Action item
Rewrite the listing below as a Markdown table with the columns Row and Line, starting with the line that contains "is (1189, 2576)." and continuing through the end of the listing. Give each line its own row, and leave out blank lines.

[[ Records for this task open ]]

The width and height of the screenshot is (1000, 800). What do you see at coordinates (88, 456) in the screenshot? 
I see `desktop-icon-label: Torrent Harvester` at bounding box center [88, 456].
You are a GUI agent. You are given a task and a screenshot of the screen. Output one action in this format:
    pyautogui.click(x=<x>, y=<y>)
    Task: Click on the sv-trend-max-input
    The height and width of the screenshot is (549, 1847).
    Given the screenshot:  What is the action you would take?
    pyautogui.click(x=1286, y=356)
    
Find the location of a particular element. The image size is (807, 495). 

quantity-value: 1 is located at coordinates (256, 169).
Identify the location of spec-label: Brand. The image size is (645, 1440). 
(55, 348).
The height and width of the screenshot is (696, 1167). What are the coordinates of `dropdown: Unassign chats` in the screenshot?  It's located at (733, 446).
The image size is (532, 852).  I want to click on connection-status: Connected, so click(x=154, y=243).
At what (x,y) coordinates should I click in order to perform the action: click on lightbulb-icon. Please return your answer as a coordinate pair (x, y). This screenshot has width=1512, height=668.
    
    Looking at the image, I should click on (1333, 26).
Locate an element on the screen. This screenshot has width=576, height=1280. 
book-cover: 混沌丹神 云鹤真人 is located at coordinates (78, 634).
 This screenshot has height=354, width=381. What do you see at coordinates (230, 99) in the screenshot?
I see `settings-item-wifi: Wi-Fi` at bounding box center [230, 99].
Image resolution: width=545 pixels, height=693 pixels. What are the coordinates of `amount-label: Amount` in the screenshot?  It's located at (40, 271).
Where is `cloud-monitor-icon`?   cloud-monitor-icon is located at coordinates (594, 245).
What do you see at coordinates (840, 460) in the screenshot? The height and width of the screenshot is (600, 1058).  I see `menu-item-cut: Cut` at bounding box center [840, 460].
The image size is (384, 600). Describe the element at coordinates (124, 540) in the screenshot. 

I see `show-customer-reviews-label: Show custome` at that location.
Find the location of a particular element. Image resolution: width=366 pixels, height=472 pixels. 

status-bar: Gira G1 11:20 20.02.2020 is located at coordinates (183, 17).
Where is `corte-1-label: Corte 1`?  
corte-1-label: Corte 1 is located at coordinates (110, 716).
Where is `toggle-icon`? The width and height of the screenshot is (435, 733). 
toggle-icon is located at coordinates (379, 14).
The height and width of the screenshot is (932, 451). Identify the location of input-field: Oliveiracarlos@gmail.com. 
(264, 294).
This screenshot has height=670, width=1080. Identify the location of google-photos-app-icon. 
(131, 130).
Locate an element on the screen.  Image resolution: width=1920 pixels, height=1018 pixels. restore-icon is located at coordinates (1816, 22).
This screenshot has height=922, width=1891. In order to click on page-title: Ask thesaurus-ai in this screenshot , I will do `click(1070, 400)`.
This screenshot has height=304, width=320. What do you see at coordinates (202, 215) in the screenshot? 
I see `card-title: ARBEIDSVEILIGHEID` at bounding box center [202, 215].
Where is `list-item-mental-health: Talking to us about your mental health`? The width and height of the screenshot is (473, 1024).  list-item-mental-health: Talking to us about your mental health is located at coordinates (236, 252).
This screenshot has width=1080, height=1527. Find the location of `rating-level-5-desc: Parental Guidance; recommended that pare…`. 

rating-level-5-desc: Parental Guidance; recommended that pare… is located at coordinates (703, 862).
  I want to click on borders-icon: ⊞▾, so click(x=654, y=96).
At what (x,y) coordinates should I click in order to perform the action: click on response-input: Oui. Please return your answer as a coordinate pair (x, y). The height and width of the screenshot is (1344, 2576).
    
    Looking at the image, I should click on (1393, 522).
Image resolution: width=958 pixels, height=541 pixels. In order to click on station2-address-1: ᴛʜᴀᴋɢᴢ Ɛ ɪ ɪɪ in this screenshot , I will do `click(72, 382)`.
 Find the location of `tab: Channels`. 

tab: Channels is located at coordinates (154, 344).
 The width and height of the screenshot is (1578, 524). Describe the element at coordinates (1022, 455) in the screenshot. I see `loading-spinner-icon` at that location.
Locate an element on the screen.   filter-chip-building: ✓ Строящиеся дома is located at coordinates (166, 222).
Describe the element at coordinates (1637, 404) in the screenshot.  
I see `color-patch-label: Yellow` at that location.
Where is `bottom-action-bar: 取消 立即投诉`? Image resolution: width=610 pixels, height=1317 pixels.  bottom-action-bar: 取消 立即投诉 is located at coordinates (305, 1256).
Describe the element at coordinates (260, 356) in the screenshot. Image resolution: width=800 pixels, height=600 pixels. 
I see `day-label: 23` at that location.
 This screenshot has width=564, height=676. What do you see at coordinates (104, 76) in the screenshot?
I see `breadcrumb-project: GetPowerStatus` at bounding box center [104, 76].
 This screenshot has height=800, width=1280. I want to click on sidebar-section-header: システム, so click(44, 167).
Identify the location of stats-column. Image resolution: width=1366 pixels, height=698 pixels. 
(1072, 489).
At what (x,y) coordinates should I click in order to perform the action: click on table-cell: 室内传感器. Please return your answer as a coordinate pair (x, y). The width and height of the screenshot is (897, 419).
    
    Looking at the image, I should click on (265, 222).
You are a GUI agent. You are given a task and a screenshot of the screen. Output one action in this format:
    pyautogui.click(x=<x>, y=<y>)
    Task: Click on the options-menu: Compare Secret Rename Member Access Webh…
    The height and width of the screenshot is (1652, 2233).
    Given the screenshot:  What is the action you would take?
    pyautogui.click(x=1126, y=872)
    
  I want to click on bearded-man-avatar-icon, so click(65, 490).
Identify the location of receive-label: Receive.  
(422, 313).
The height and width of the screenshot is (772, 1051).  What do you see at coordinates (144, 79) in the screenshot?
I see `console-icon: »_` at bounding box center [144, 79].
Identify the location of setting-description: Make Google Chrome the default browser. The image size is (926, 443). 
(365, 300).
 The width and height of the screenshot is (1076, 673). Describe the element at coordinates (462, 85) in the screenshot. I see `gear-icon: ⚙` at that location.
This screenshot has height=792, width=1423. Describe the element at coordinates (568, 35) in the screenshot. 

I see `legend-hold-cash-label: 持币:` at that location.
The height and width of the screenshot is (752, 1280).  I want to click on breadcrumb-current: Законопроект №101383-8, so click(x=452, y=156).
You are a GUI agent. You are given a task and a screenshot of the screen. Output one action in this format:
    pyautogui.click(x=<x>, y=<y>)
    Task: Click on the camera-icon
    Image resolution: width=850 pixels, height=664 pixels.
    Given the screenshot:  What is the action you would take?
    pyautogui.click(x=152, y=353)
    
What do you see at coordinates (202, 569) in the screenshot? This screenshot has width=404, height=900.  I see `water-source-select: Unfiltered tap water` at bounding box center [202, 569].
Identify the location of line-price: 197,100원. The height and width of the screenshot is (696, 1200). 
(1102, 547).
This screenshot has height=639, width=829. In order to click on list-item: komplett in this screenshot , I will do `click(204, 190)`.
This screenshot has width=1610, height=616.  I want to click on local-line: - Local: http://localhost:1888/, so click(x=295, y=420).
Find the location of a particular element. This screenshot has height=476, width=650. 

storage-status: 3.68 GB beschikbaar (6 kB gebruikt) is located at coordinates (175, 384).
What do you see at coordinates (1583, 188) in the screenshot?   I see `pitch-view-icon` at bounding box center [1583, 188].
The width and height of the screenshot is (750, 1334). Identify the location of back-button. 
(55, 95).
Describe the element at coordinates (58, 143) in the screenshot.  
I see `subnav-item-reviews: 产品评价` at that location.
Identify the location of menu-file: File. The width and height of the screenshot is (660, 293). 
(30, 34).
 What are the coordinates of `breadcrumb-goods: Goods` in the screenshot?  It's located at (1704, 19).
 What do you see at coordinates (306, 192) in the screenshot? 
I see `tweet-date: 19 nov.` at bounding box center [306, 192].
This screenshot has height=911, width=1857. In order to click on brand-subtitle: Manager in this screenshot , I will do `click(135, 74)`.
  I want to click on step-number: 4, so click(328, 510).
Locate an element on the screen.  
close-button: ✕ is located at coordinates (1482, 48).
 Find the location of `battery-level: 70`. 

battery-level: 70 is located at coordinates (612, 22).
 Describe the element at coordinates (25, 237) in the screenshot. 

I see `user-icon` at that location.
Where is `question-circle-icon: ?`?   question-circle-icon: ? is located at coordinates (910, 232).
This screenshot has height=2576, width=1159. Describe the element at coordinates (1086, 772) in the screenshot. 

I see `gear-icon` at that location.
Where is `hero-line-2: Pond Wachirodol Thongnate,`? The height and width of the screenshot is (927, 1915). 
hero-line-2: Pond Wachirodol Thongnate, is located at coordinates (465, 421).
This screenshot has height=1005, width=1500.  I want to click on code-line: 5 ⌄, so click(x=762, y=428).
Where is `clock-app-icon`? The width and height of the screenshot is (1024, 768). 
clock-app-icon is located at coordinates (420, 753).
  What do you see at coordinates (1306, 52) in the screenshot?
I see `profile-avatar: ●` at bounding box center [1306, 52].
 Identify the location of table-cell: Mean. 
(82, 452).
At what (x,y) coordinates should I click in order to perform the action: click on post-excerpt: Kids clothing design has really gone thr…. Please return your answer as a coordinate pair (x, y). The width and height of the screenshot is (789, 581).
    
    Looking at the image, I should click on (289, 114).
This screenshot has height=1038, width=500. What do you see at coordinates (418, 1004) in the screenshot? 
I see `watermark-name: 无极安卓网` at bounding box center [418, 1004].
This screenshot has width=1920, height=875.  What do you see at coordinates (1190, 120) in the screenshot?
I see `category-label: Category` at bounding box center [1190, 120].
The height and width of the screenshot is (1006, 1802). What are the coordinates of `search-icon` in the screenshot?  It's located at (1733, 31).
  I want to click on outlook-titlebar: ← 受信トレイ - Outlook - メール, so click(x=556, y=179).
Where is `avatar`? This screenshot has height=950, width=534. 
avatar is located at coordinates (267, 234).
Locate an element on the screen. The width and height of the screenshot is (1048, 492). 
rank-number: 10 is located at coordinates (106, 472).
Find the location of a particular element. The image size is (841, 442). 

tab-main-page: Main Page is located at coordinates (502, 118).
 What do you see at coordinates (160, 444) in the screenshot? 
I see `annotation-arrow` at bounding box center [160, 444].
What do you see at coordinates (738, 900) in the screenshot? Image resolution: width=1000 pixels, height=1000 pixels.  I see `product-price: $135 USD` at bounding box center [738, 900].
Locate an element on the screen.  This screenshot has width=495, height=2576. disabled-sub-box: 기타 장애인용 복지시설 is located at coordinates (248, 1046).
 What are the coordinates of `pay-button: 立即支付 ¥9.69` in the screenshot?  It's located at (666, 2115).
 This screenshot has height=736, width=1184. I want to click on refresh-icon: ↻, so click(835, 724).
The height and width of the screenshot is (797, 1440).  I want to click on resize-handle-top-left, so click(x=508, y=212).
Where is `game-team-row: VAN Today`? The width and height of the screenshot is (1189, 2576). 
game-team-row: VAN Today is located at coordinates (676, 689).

[[ Records for this task closed ]]

Task output
| Row | Line |
|---|---|
| 1 | Where is `game-team-row: VAN Today`? The width and height of the screenshot is (1189, 2576).  |
| 2 | game-team-row: VAN Today is located at coordinates (676, 689). |